Dr. Bergo clicked on a video documenting the final days of Shalon Irving, PhD, MPH, MS, CHES, a CDC epidemiologist who died in 2017 from postpartum complications of high blood pressure.
“Why are women dying? What can we do better?”
The RFU Centennial Room audience at “Maternal Mortality: A Nation in Crisis” heard Dr. Irving’s mother share how “I lost my vibrant, beautiful, intelligent best friend and daughter because she wasn’t heard” by physicians providing treatment in the days after Dr. Irving gave birth.
“I just want to really make note of how truly important it is to center this conversation on stories like Shalon’s,” said Dr. Bergo, a maternal mortality epidemiologist with the Illinois Department of Public Health. “Sadly, there are many more out there — women, moms, daughters who lost their lives to this crisis of maternal mortality.

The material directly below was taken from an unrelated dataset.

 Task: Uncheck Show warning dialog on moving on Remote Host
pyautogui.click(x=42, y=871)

“Each number I present today represents a real woman who has lost their life, and their families are grieving them. It is them who we do this work for, and hopefully strive to fight this crisis and identify opportunities to prevent future deaths.”
The Sept. 20 Symposium on Race in Medicine event, sponsored by Chicago Medical School and RFU’s Office of Excellence in Diversity and Inclusion, focused on higher rates of pregnancy-related deaths among women of color in the United States, particularly Black women like Dr. Irving.

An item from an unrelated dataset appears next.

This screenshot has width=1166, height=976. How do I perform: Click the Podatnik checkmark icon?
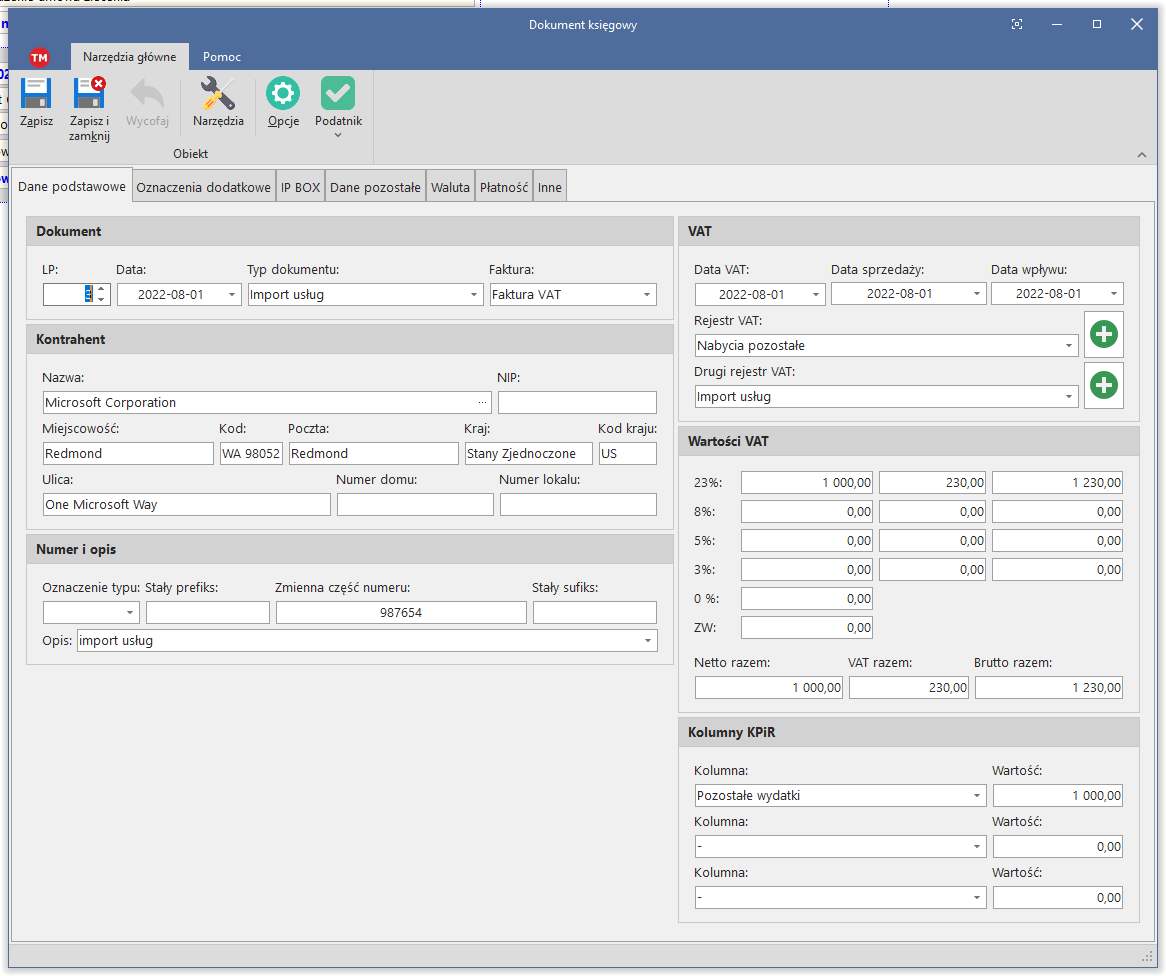click(x=338, y=95)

“Why are women dying? What can we do better?” said Anne Borders, MD, MSc, MPH, executive director of the Illinois Perinatal Quality Collaborative, who described “unacceptable disparities” that include Black maternal mortality rates running more than 2.5 times higher than the U.S. average.
“If we think about the way our system is set up — the structural and systemic racism that has led to bias, and discrimination in health care that’s led to bias, and discrimination in our communities that’s led to generational economic oppression — we know that this impacts the quality of our care and the chronic stress that our patients are coming to pregnancy carrying,” Dr. Borders added.

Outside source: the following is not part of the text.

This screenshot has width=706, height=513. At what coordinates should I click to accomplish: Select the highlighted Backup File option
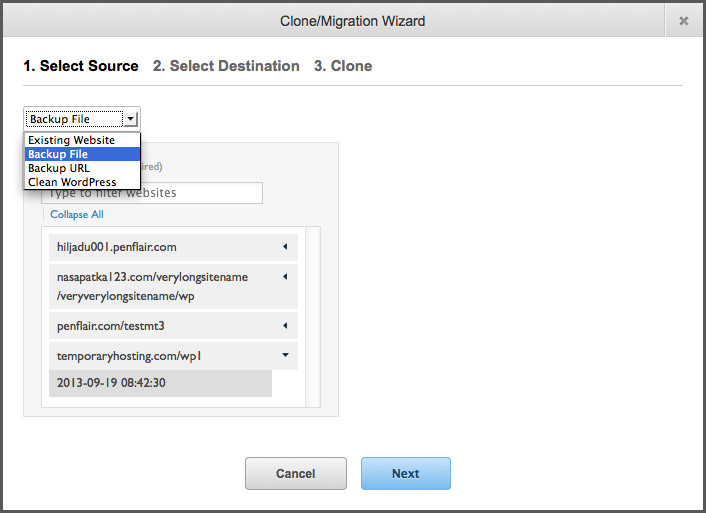58,154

Asked about what systemic changes would improve maternal outcomes for Black patients, coordination of care was a unanimous recommendation among the symposium panelists, with Dr. Bergo saying that “sometimes deaths occur in patients that are getting care in six different places, and no one’s talking to each other.”
Along the same lines, panelist Lakshmi Emory, MD, MPH, chief medical officer for Aetna Better Health of Illinois, advocated for electronic health records. “I think that would go a long way toward bridging the gap,” she said, “not only for maternal health, but for health care in general.”
“It’s going to take ongoing intentional change, and continuing to get folks to move toward change and take action — not just talk about it.”
Other recommendations included increased screening for severe maternal hypertension and use of opioids; increased connection to treatment for opioid-use disorder; implicit-bias training for doctors, nurses and staff; and empowering pregnant women from communities of color to make their medical choices.
“It’s going to take ongoing intentional change, and continuing to get folks to move toward change and take action — not just talk about it,” Dr. Borders said. “But I do believe that we can make change happen.”
Dan Moran is the communications director in RFU’s Division of Marketing and Brand Management.